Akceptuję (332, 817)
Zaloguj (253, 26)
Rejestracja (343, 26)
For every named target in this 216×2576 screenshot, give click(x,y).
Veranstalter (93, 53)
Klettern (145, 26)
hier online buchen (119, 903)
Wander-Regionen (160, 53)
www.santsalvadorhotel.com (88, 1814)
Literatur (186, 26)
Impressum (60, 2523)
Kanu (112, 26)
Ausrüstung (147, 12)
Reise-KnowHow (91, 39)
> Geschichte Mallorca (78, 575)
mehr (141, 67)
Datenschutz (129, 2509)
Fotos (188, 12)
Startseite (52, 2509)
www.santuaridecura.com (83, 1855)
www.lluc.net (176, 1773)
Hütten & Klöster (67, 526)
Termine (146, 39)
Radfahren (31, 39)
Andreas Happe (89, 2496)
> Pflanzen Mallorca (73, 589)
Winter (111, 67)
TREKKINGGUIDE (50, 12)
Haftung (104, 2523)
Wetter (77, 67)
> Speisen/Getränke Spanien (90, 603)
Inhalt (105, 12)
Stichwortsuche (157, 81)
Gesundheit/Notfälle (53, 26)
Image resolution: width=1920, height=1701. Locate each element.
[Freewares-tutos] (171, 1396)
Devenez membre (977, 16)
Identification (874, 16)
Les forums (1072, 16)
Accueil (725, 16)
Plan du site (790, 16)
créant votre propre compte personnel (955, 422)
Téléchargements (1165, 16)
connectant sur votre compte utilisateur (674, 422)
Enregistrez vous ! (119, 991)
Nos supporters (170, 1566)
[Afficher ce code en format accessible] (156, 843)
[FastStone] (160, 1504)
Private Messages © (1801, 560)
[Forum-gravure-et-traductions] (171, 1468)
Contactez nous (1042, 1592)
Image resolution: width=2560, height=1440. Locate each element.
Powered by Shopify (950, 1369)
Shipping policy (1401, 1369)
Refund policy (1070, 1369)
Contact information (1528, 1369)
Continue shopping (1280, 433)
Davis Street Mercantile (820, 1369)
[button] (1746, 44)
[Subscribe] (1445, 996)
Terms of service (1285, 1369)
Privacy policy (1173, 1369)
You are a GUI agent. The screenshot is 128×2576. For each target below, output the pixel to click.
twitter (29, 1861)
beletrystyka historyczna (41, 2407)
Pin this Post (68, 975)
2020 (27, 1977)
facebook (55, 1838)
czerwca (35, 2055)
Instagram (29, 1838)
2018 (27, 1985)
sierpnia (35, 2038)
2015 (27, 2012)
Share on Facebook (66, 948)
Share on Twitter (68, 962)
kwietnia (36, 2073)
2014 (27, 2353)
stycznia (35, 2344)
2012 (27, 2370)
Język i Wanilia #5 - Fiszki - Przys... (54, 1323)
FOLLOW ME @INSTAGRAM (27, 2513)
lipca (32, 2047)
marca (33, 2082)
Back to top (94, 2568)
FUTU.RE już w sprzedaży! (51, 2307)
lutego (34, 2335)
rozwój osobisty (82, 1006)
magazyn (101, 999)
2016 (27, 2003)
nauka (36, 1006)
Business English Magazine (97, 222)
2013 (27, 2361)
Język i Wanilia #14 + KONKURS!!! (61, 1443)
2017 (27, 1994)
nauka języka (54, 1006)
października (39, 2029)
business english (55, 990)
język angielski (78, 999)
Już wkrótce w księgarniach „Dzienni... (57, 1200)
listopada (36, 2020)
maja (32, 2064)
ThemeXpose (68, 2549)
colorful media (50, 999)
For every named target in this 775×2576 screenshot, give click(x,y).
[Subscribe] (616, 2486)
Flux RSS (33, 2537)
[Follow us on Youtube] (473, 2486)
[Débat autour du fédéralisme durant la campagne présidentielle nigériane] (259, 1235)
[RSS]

++++++++++++++++++++

Task brief: Exactly as they stand, restate all the lines of the listing.

Result of the task:
Akceptuję (332, 817)
Zaloguj (253, 26)
Rejestracja (343, 26)
For every named target in this 216×2576 screenshot, give click(x,y).
Veranstalter (93, 53)
Klettern (145, 26)
hier online buchen (119, 903)
Wander-Regionen (160, 53)
www.santsalvadorhotel.com (88, 1814)
Literatur (186, 26)
Impressum (60, 2523)
Kanu (112, 26)
Ausrüstung (147, 12)
Reise-KnowHow (91, 39)
> Geschichte Mallorca (78, 575)
mehr (141, 67)
Datenschutz (129, 2509)
Fotos (188, 12)
Startseite (52, 2509)
www.santuaridecura.com (83, 1855)
www.lluc.net (176, 1773)
Hütten & Klöster (67, 526)
Termine (146, 39)
Radfahren (31, 39)
Andreas Happe (89, 2496)
> Pflanzen Mallorca (73, 589)
Winter (111, 67)
TREKKINGGUIDE (50, 12)
Haftung (104, 2523)
Wetter (77, 67)
> Speisen/Getränke Spanien (90, 603)
Inhalt (105, 12)
Stichwortsuche (157, 81)
Gesundheit/Notfälle (53, 26)
Image resolution: width=1920, height=1701. Locate each element.
[Freewares-tutos] (171, 1396)
Devenez membre (977, 16)
Identification (874, 16)
Les forums (1072, 16)
Accueil (725, 16)
Plan du site (790, 16)
créant votre propre compte personnel (955, 422)
Téléchargements (1165, 16)
connectant sur votre compte utilisateur (674, 422)
Enregistrez vous ! (119, 991)
Nos supporters (170, 1566)
[Afficher ce code en format accessible] (156, 843)
[FastStone] (160, 1504)
Private Messages © (1801, 560)
[Forum-gravure-et-traductions] (171, 1468)
Contactez nous (1042, 1592)
Image resolution: width=2560, height=1440. Locate each element.
Powered by Shopify (950, 1369)
Shipping policy (1401, 1369)
Refund policy (1070, 1369)
Contact information (1528, 1369)
Continue shopping (1280, 433)
Davis Street Mercantile (820, 1369)
[button] (1746, 44)
[Subscribe] (1445, 996)
Terms of service (1285, 1369)
Privacy policy (1173, 1369)
You are a GUI agent. The screenshot is 128×2576. For each target below, output the pixel to click.
twitter (29, 1861)
beletrystyka historyczna (41, 2407)
Pin this Post (68, 975)
2020 (27, 1977)
facebook (55, 1838)
czerwca (35, 2055)
Instagram (29, 1838)
2018 (27, 1985)
sierpnia (35, 2038)
2015 (27, 2012)
Share on Facebook (66, 948)
Share on Twitter (68, 962)
kwietnia (36, 2073)
2014 (27, 2353)
stycznia (35, 2344)
2012 (27, 2370)
Język i Wanilia #5 - Fiszki - Przys... (54, 1323)
FOLLOW ME @INSTAGRAM (27, 2513)
lipca (32, 2047)
marca (33, 2082)
Back to top (94, 2568)
FUTU.RE już w sprzedaży! (51, 2307)
lutego (34, 2335)
rozwój osobisty (82, 1006)
magazyn (101, 999)
2016 (27, 2003)
nauka (36, 1006)
Business English Magazine (97, 222)
2013 (27, 2361)
Język i Wanilia #14 + KONKURS!!! (61, 1443)
2017 (27, 1994)
nauka języka (54, 1006)
października (39, 2029)
business english (55, 990)
język angielski (78, 999)
Już wkrótce w księgarniach „Dzienni... (57, 1200)
listopada (36, 2020)
maja (32, 2064)
ThemeXpose (68, 2549)
colorful media (50, 999)
For every named target in this 775×2576 screenshot, give click(x,y).
[Subscribe] (616, 2486)
Flux RSS (33, 2537)
[Follow us on Youtube] (473, 2486)
[Débat autour du fédéralisme durant la campagne présidentielle nigériane] (259, 1235)
[RSS]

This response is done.